Oh that’s great to hear. I’m in Southwestern Ontario, Canada. Our summers are hot and moderately humid usually. Late blight usually hits here as the tomato season is winding down - the weather gets cooler and wetter a few weeks before frost.

Last year I moved to a lower-lying, cooler and damper microclimate garden. Combined with a wetter than usual August, the entire tomato patch got wiped out just as the main crop was ripening. It was brutal.

In general, I’ve found mixing completely different plant families at absurdly dense spacing tends to yield great results across the board.

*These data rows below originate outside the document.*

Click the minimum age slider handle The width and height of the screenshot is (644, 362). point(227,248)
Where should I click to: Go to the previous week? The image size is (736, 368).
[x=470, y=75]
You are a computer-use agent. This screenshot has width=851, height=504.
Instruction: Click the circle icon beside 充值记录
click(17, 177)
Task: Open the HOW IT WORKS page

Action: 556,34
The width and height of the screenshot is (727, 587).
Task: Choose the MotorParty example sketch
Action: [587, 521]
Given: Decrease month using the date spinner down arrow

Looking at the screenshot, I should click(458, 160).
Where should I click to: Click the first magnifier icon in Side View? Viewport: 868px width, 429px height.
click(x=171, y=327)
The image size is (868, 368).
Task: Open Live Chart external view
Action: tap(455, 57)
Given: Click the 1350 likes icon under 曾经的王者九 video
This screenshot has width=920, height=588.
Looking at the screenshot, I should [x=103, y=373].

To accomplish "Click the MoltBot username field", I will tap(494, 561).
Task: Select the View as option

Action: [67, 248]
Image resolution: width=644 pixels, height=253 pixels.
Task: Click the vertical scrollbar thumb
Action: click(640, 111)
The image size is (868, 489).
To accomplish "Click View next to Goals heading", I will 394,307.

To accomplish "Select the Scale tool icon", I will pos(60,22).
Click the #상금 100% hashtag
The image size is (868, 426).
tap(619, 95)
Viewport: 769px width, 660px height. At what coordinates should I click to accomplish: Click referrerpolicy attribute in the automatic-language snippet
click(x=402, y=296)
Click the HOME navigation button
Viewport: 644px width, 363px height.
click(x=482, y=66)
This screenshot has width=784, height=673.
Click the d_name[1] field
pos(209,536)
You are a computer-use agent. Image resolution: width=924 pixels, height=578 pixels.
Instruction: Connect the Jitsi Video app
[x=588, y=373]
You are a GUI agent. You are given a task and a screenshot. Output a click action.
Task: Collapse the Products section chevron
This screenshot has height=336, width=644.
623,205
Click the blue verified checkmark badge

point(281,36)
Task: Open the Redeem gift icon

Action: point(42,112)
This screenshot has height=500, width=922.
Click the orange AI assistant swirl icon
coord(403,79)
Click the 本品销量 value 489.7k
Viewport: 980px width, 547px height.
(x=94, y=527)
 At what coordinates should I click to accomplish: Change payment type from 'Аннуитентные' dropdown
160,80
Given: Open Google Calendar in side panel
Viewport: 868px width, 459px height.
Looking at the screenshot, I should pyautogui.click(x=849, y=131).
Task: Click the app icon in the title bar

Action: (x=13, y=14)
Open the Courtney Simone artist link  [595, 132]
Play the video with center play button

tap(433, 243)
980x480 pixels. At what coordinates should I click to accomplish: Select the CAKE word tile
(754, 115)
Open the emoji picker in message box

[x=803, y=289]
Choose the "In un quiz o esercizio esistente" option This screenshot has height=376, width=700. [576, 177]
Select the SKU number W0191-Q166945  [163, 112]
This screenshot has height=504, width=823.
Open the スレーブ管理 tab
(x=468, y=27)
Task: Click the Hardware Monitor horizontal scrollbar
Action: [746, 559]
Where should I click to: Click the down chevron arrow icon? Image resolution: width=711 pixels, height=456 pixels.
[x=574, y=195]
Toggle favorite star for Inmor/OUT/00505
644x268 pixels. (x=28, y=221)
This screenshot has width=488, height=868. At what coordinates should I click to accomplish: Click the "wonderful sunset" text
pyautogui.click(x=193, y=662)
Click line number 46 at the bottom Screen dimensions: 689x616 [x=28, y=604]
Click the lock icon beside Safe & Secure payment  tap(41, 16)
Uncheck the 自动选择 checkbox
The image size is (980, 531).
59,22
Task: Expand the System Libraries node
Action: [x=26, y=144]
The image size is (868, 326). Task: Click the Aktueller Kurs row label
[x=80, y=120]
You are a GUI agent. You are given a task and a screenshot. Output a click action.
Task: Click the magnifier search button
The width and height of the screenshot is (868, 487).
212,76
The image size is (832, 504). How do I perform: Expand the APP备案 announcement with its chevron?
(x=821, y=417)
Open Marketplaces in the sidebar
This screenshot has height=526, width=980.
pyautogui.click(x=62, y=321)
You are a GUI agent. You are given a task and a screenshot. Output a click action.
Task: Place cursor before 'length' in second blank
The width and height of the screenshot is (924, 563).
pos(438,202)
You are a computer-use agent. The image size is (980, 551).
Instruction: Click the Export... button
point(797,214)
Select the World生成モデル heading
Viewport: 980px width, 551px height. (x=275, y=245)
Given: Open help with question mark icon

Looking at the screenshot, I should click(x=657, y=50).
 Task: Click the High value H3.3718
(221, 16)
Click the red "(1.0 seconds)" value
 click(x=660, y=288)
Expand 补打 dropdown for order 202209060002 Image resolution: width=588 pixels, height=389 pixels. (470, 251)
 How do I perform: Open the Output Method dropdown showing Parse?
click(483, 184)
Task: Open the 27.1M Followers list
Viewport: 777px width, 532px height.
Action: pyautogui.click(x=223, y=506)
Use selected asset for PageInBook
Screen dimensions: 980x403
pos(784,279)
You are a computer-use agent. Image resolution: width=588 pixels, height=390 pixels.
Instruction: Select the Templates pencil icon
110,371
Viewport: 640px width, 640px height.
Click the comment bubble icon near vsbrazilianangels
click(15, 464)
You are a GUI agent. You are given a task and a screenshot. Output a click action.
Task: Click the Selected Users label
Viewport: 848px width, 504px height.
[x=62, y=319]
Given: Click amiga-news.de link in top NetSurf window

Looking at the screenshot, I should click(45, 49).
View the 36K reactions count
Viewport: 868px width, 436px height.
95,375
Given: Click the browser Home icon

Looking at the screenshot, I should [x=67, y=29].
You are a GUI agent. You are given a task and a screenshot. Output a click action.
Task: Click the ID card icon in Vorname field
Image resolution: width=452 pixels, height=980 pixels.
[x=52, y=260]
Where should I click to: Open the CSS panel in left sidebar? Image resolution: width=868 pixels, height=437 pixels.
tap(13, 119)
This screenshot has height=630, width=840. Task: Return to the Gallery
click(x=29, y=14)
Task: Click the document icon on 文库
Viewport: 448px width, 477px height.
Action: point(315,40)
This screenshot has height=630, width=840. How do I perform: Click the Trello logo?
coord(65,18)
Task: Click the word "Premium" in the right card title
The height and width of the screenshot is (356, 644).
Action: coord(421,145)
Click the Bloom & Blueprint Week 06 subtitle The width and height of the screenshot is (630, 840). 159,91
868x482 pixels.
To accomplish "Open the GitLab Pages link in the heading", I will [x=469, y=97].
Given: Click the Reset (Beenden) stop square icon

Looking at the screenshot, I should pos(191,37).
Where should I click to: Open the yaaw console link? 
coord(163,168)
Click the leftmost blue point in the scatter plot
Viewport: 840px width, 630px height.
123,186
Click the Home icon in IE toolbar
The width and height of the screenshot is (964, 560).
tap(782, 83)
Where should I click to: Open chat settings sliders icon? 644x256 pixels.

Young pea plants usually get demolished by birds in the early spring hunger gap, but those tucked into blankets of mache, chickweed, sorrel, spinach or perennial flowers get spared. Peppers and eggplants grow stronger in a field of bush beans, marigolds and basil. Ginger and brassicas, or brassicas and basil are lovely. Carrot seeds have great germination planted into a dense bed of any other non-root crop 2-3 weeks from being cut down.

Yet because of the strong focus on air flow for blight prevention I’ve been shy to plant anything more than a foot tall pressed up against my tomatoes in blight prone gardens.